The Supreme Court of Canada has sided with Conrad Black in his legal pursuit of directors at his former company who allege he pilfered money from the defunct newspaper conglomerate Hollinger International.
In a unanimous decision Wednesday, Canada's top court dismissed an appeal by the people Black says defamed him. The rulings allow Black to theoretically pursue defamation suits against Hollinger directors, although the two sides are in the process of finalizing an agreement to end the matter.
The case hinged on whether or not Black could pursue a libel suit against his accusers in Ontario, even though the accusations happened in Chicago, where the former newspaper conglomerate was based.
Black has alleged members of Hollinger's board and their adviser, Richard C. Breeden defamed him in several documents posted on Hollinger's U.S.-based website as his legal proceedings were getting underway in 2005.

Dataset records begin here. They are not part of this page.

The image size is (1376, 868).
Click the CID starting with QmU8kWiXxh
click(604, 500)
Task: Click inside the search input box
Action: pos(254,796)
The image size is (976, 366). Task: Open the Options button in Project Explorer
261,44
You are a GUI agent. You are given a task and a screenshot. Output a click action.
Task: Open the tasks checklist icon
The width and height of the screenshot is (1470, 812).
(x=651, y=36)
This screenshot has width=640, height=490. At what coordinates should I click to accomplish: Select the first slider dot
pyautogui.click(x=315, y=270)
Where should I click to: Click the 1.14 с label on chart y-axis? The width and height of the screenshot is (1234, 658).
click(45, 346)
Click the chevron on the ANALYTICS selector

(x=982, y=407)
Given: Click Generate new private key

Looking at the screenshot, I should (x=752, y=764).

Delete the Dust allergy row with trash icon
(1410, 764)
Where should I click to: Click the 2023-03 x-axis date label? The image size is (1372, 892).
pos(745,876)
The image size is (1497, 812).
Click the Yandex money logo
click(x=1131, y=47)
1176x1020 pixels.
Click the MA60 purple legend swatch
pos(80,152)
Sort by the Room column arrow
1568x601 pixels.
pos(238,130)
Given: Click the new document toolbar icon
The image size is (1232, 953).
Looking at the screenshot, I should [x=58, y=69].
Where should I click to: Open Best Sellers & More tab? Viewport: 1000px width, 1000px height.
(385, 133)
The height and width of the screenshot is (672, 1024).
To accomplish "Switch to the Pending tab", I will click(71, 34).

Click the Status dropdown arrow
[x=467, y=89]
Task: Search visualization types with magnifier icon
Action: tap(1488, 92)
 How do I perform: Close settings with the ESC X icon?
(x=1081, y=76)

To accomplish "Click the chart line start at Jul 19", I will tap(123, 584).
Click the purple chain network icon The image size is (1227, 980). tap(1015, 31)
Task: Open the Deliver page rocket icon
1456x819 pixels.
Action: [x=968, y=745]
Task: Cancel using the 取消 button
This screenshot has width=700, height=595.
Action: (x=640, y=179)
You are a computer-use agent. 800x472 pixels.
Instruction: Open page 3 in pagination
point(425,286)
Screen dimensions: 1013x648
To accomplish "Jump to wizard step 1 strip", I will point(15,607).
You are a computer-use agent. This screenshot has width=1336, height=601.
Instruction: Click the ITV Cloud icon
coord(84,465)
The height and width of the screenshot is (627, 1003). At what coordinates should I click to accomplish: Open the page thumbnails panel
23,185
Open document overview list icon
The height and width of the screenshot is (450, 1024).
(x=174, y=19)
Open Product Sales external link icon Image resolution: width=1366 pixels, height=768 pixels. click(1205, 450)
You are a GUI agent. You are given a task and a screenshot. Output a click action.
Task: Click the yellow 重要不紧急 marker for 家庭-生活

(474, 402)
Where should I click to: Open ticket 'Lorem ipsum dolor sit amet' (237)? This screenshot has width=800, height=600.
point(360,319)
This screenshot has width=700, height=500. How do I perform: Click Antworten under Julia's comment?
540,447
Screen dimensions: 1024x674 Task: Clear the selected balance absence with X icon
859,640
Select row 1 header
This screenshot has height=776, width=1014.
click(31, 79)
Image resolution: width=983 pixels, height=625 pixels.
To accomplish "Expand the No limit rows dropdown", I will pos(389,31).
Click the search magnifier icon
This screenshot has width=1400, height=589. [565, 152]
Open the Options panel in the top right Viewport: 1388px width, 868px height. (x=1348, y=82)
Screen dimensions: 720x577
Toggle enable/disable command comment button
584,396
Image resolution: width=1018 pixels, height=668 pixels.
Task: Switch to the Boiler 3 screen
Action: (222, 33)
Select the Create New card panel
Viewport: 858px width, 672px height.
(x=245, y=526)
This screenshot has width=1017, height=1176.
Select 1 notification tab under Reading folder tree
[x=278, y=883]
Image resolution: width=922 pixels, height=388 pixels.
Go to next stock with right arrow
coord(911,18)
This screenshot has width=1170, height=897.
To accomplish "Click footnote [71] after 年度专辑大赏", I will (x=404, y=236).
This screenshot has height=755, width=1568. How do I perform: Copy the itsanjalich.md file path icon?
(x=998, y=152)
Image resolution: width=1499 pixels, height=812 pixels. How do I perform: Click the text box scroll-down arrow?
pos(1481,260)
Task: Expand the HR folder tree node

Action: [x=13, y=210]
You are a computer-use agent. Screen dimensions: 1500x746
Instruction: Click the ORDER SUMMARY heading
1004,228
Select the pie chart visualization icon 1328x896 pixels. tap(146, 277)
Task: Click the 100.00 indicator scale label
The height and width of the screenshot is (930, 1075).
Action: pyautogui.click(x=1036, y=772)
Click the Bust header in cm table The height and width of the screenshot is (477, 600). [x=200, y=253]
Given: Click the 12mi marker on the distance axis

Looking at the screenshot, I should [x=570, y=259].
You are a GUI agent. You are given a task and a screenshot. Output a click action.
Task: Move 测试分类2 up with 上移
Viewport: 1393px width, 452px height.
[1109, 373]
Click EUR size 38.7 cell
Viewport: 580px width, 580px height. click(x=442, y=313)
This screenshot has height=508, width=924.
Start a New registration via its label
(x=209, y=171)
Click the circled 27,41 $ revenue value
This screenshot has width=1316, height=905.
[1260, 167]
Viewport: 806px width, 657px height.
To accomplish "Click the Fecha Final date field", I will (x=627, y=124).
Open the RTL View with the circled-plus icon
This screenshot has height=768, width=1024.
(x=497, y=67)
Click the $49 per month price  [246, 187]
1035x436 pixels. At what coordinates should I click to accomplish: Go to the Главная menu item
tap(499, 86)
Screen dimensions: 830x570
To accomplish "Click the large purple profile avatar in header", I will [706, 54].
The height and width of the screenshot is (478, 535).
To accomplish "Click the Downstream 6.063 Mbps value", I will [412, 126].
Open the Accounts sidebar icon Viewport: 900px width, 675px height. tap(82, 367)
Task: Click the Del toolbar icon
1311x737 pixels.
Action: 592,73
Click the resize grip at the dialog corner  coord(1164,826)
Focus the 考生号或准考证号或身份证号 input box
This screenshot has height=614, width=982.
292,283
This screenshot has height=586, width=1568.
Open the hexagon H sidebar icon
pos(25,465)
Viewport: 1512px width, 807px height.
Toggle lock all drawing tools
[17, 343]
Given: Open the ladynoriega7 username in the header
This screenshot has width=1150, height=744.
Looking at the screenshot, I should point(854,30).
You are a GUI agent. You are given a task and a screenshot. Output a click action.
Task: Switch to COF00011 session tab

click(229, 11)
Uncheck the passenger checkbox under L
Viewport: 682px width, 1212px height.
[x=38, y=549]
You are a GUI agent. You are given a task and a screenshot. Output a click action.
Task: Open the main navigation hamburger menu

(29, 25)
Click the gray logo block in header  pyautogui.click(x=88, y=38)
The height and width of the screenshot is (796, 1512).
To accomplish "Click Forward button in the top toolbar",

The remarks were published in the United States and republished online by many media outlets in Ontario.
Breeden's lawyer has argued that Black, who is no longer a Canadian citizen, is engaging in "libel tourism" by bringing a lawsuit in the jurisdiction most likely to side in his favour.
In 2010, the Ontario Court of Appeal ruled the case could go ahead in Ontario, where Black owns a home and spent the majority of his professional life.
The defendants sought leave with Canada's top court to overrule that decision but on Wednesday, the court ruled their appeal should be dismissed — meaning Black is free to pursue his libel suit in Ontario.
"The Illinois court does not emerge as a clearly more appropriate forum than an Ontario court for the trial of the libel action," Justice Louis LeBel wrote on behalf of the court's unanimous 7-0 decision.
Black's legal team welcomed the news on Wednesday.
"Conrad Black is delighted about the decision of the Supreme Court of Canada, which today decided that the Ontario court has jurisdiction to take his claims brought in 2004 and 2005 against Richard Breeden and other former directors and officers of the company formerly known as Hollinger International Inc.," Black's lawyers said in a statement.
Black and his former associates agreed last summer to a memorandum of understanding to resolve their dispute.
"The settlement remains subject to court approvals in Ontario and Delaware and, once approved, disposes of these actions notwithstanding the Supreme Court's favourable decision today," the statement said.
Black is currently serving the remainder of his fraud sentence in a Florida prison. But he is set to be released as early as next month.